Food & Wine forChristmas - Cheese

The cheese course is a complete food and wine minefield. Whilst it is customary to continue with the red dinner wine in actual fact very few cheeses go well with red wine. Why is this? Well first of all there are the numerous different types of cheeses. Some are full fat or salty, often they are very strongly flavoured and the texture can be very gluey and mouth-coating, so trying to choose one wine to go with a wide selection of cheeses is impossible.

Then there is the problem of tannin which clashes with cheese – and if there’s any salt in the cheese that will clash with the tannins too.
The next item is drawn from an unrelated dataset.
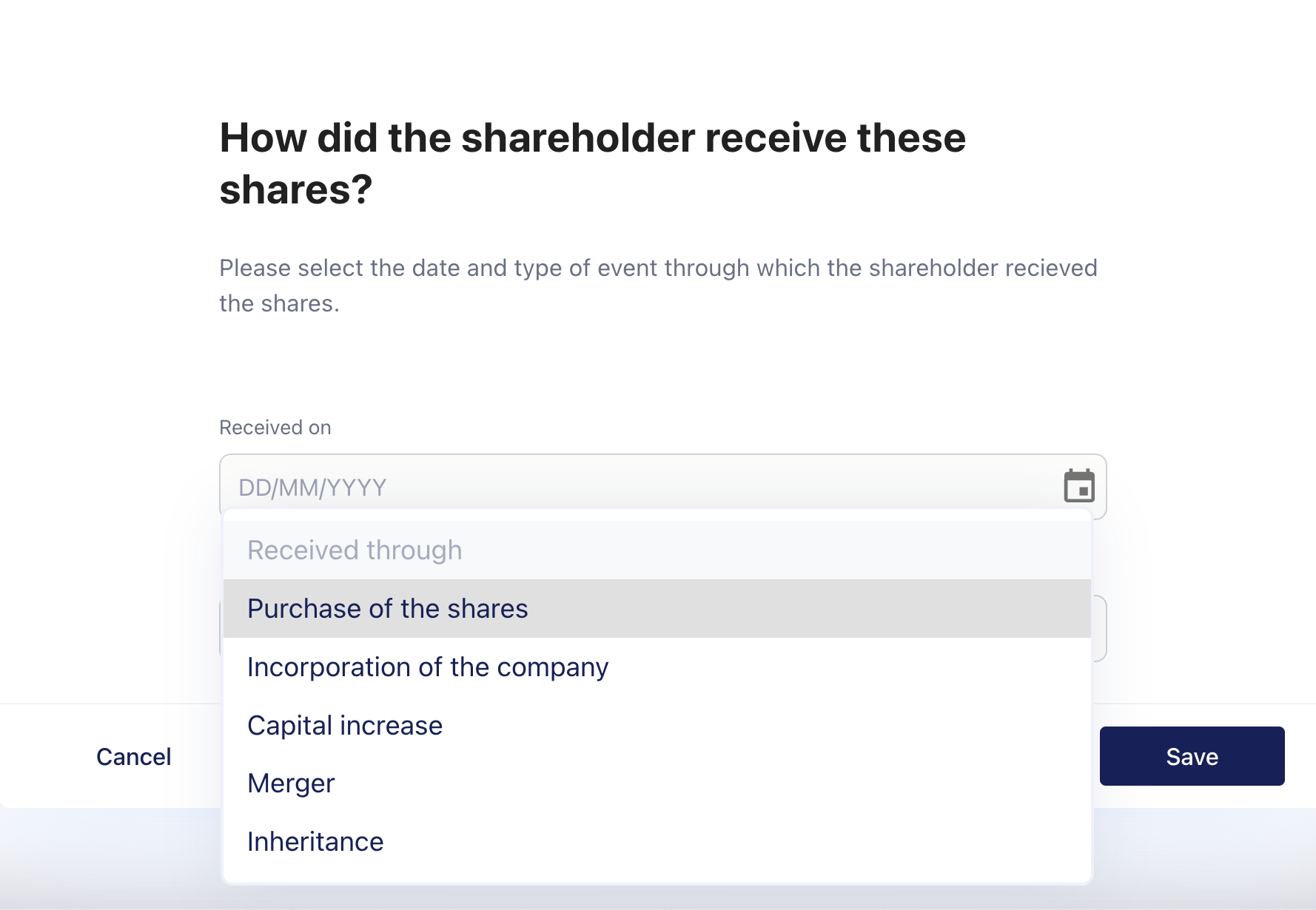
Task: Mark shares as received by inheritance
Action: 315,841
Therefore if you insist on red wine you should select a mature example that will have softer tannins. Red wines tend to go best with hard cheeses that are neither very strong nor salty. Classic English cheeses are the best accompaniment; in fact hard cheeses are the most accommodating with all types of wine.

Vintage Port and stilton is one of the marriages made in heaven. Both are powerfully flavoured and match one another’s strength.

On the whole it is white wines that fair better with the cheese course because they have no tannin, especially sweet white wines such as Barsac or Sauternes, which served alongside Roquefort is another classic food and wine marriage made in heaven.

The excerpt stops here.